[Stored dataset items]
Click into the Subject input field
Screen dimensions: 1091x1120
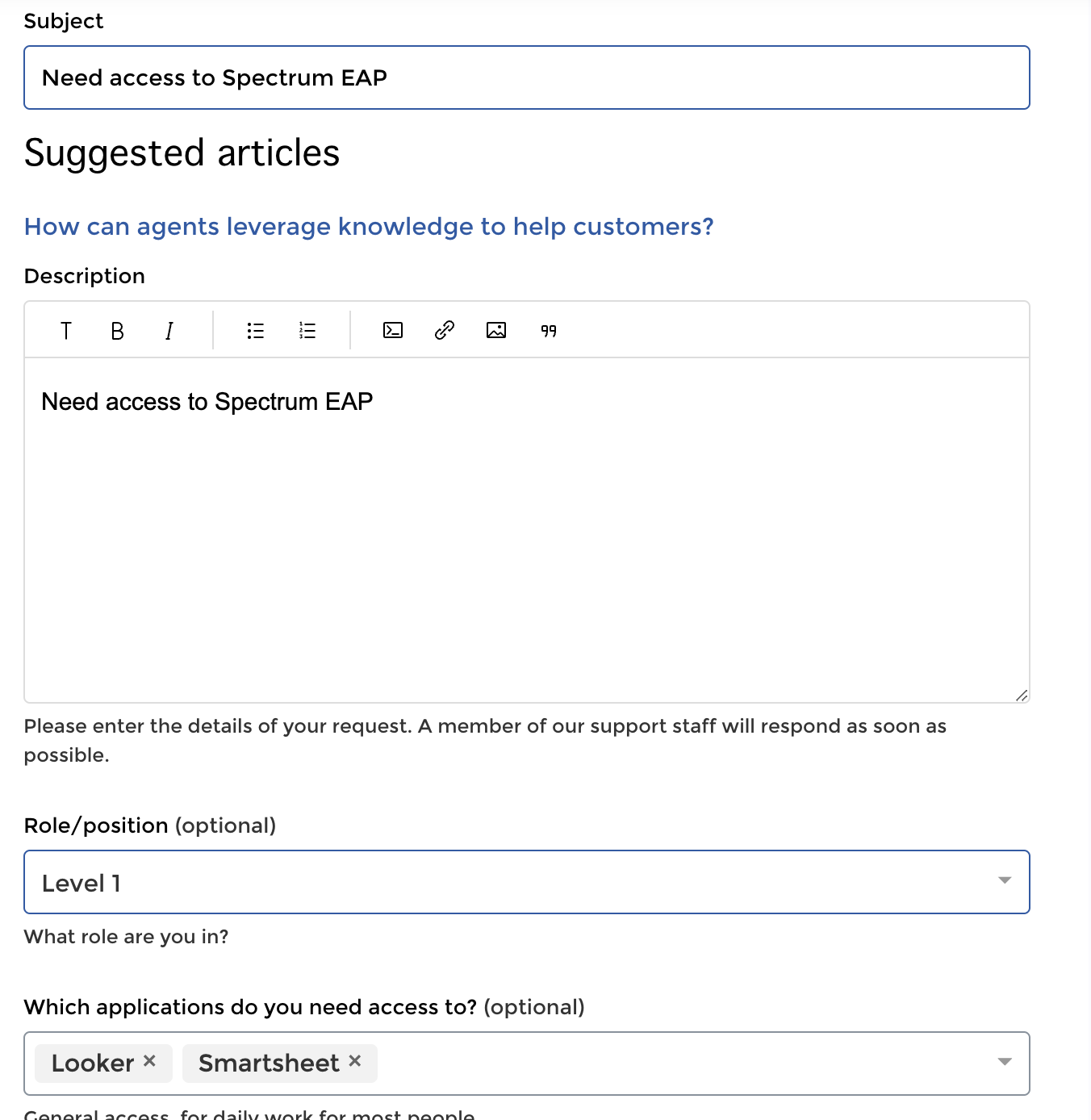coord(526,77)
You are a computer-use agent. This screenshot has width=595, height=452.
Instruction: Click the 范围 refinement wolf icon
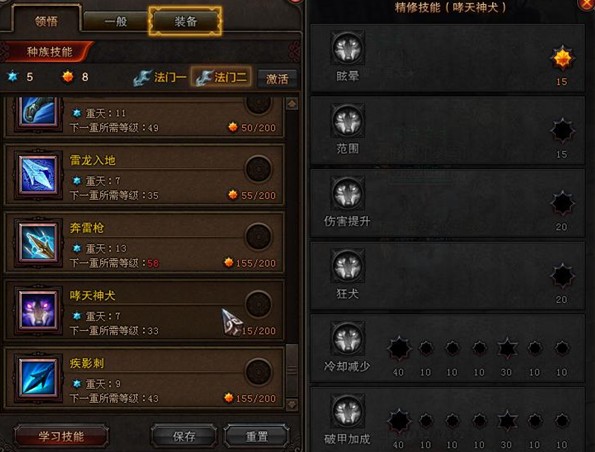tap(348, 121)
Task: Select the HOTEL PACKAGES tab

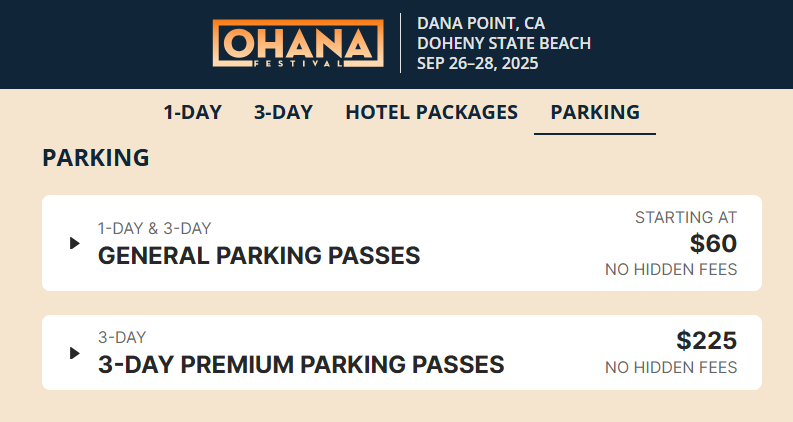Action: (x=431, y=112)
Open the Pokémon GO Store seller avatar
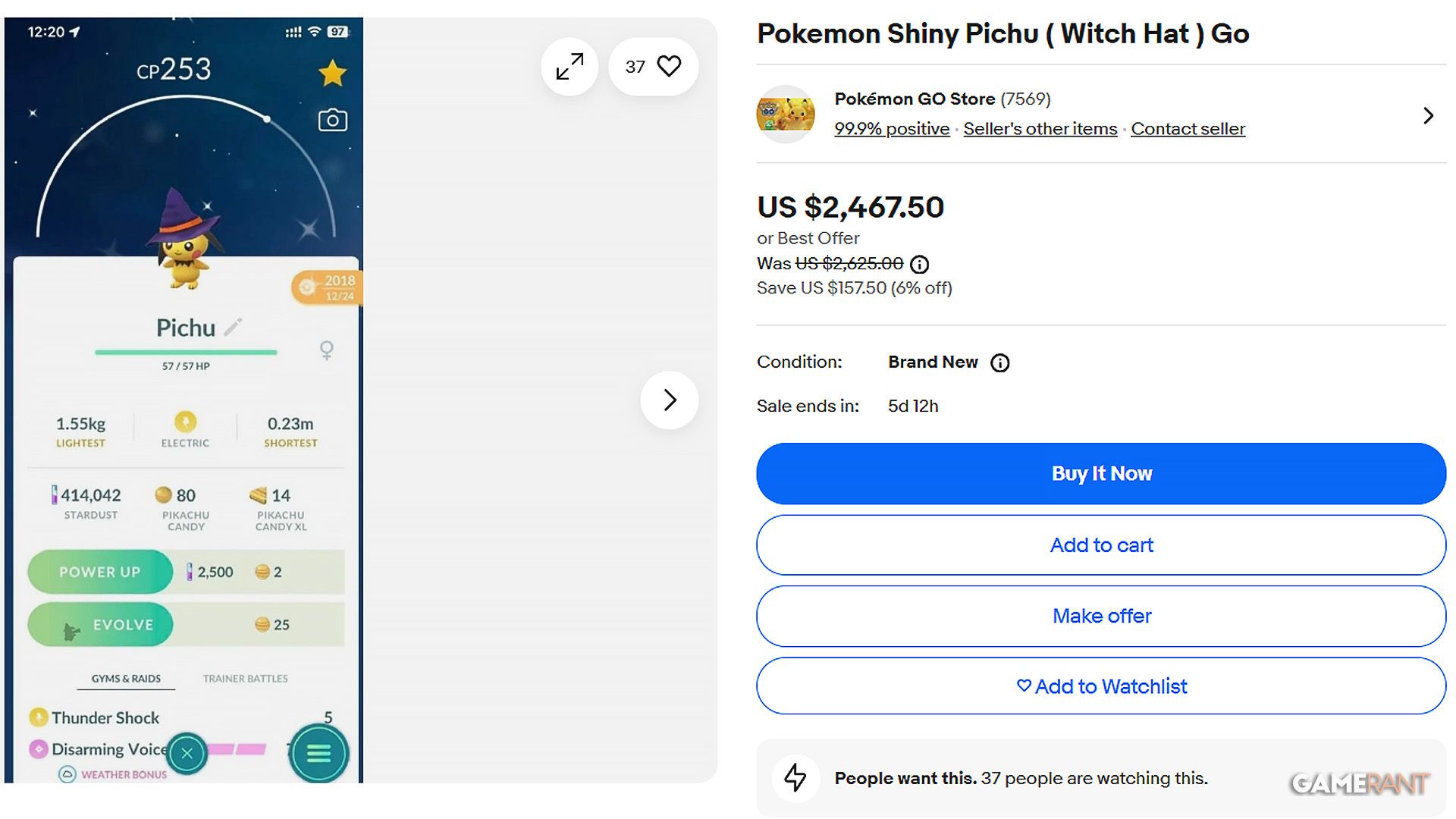Image resolution: width=1456 pixels, height=819 pixels. [786, 114]
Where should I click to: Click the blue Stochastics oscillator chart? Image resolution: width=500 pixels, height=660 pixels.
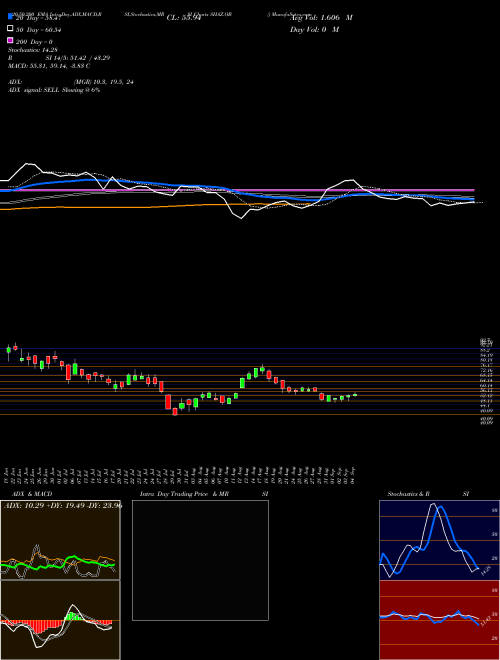click(x=439, y=540)
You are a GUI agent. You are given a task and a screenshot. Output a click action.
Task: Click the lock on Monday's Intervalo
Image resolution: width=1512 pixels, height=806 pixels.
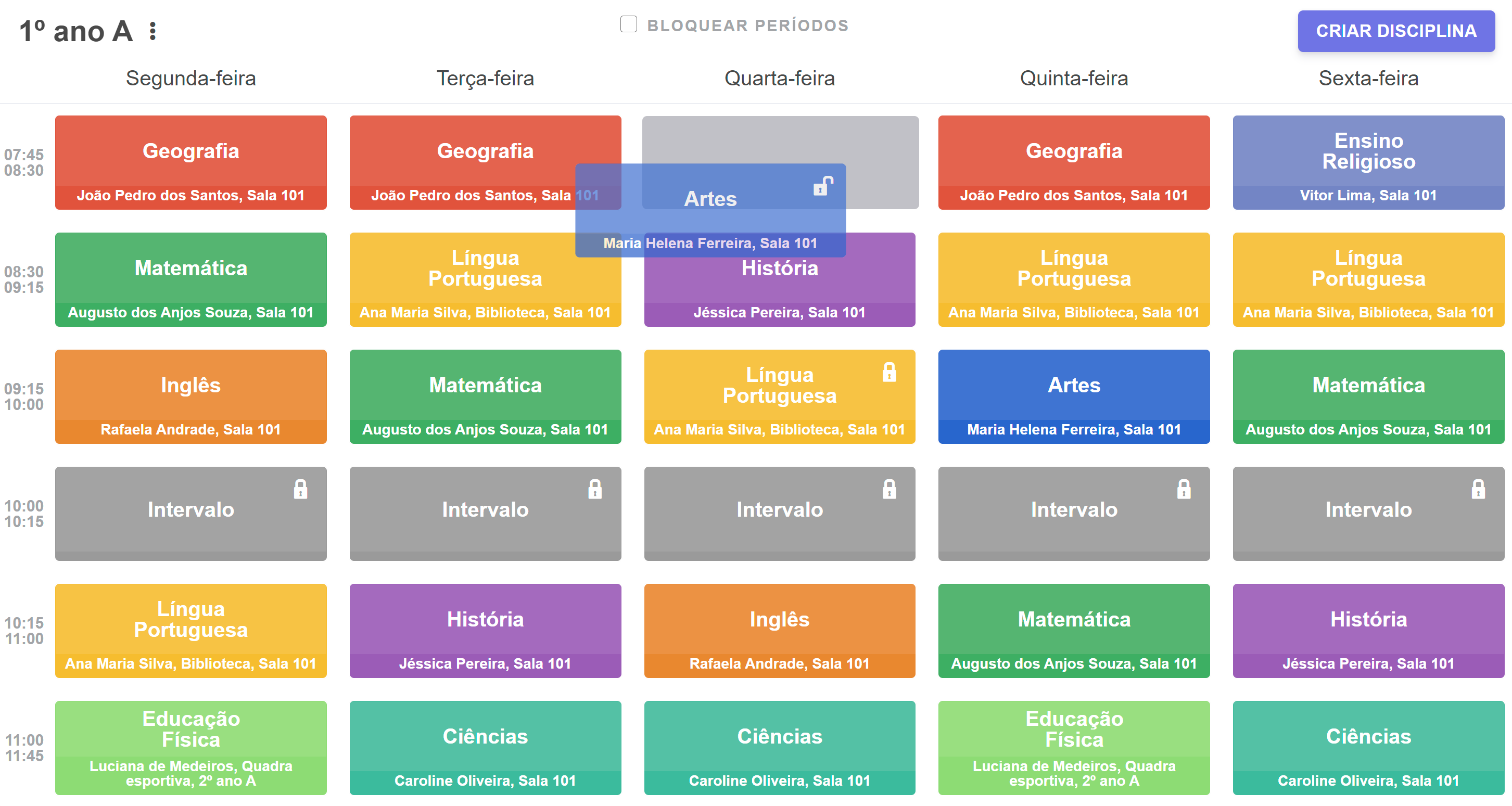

_Brief:_
Please give the lines from the start of the entries through the line containing "Action: (x=431, y=112)" as a Markdown table with the columns Row and Line, skipping blank lines and leaving the pictures out.

_Complete response:_
| Row | Line |
|---|---|
| 1 | Click into the Subject input field |
| 2 | Screen dimensions: 1091x1120 |
| 3 | coord(526,77) |
| 4 | You are a computer-use agent. This screenshot has width=595, height=452. |
| 5 | Instruction: Click the 范围 refinement wolf icon |
| 6 | tap(348, 121) |
| 7 | Task: Select the HOTEL PACKAGES tab |
| 8 | Action: (x=431, y=112) |